Tom Schmitz - The seven Health and Human Service's libraries originally planned to apply for an LSTA technology grant, but after a series of meetings determined they should first apply for a cooperative planning grant. Right now, in the Mental Health field, the focus is on getting people out into the community, but there are no programs available for them in the communities. It depends on the community, but there is a definite issue here that needs to be addressed.

Public Library - School Library Mergers -- Council Discussion

Weighing the Pros and Cons, Identifying Policy Issues: Discussion was held on the concept of public/school library mergers. The Library Commission has been receiving many more inquiries in the last few years about this issue. Background information was gathered and supplied to those requesting it. At the March Meeting the Council noted this as an issue for discussion. An item from Stan Gardner concerning this issue was mailed to Council members.

Council discussion:

It was noted that the regional library systems are also receiving many more inquiries about it.

Kathy noted the interest in Springfield.

Does this tend to happen more in smaller towns?


Lincoln is dealing with this issue, too. School board members have been interested in it.

This possibility was considered when planning for the new facility in Alliance; ultimately decided against it. If you do anything jointly with the school, they become the owner of the project. In Alliance, the school is considered as part of the planning process.

Each community situation needs to be looked at individually; let's not be defensive, or appear defensive, when local politicians come up with this idea.

We need to consider people who have had unpleasant school experiences; they may be precluded from going to a public library located in a school.

When there are already two libraries, you can have real hard feelings from those who have worked on these libraries.

As we have said, it varies by each situation.

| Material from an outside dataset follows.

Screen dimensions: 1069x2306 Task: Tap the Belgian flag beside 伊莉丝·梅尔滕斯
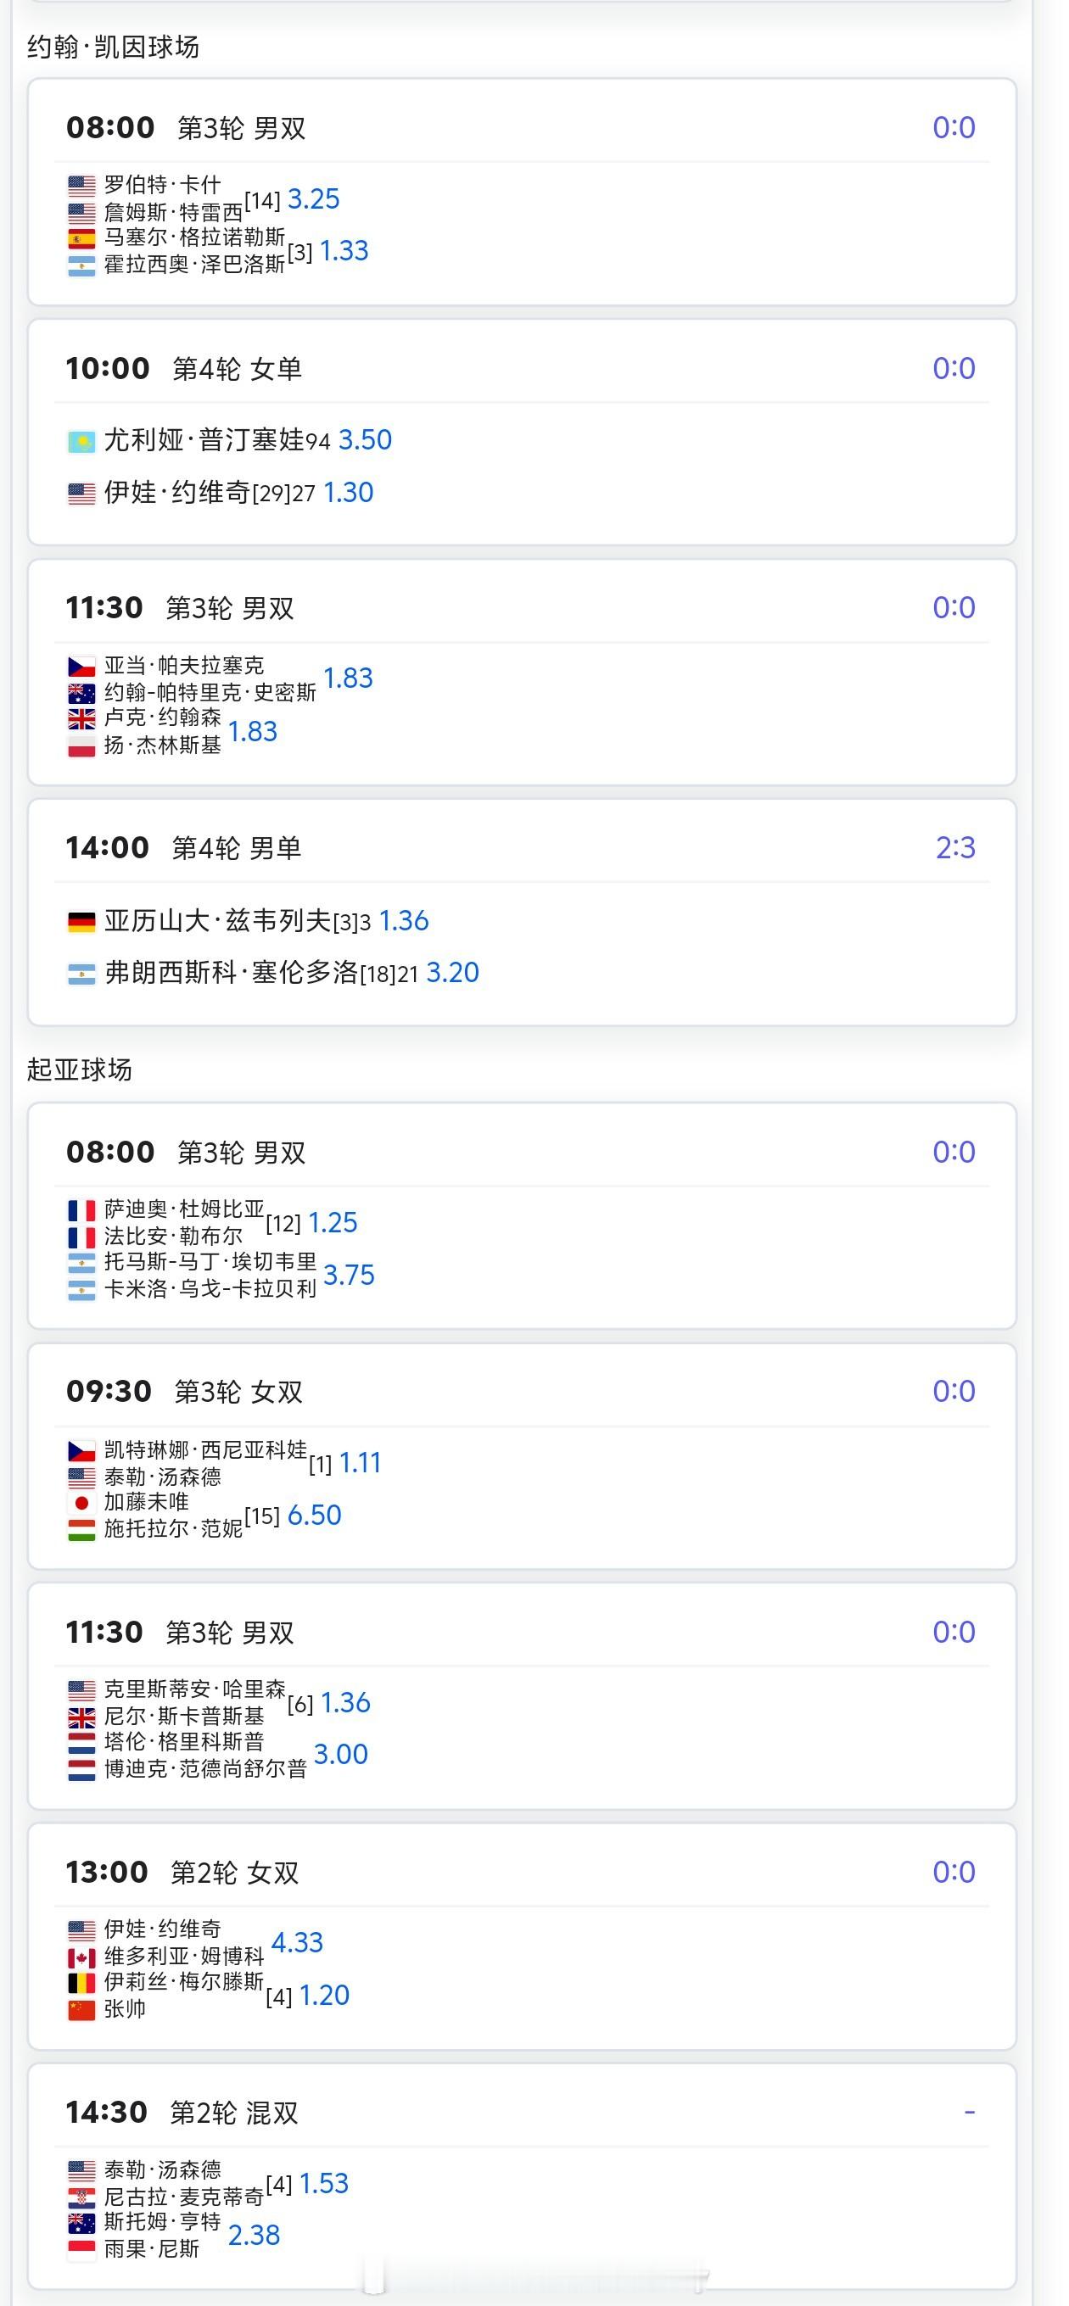coord(81,1984)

Often we use examples from other states; maybe we need to look to our own materials - for example, ask, "How are you going to meet these accreditation standards?"

Where I have seen it succeed is where there has been extensive pre-planning - money, etc.

The personalities of the two librarians are important.

In most cases it has succeeded when there has been only one librarian.

There may be some value for the Commission to come up with some way to help people through the planning process.

Don't start just with the premise that we will only look at school-public combos; do a planning process which looks at many options as part of that process.

In terms of the general criteria, Lincoln is doing something we said we shouldn't do - we are looking at combo library/park situations. Two 30,000 sq. ft. buildings. We didn't start out looking at joint use. Parks was looking for something; the library was looking for something, and their interests happened to converge.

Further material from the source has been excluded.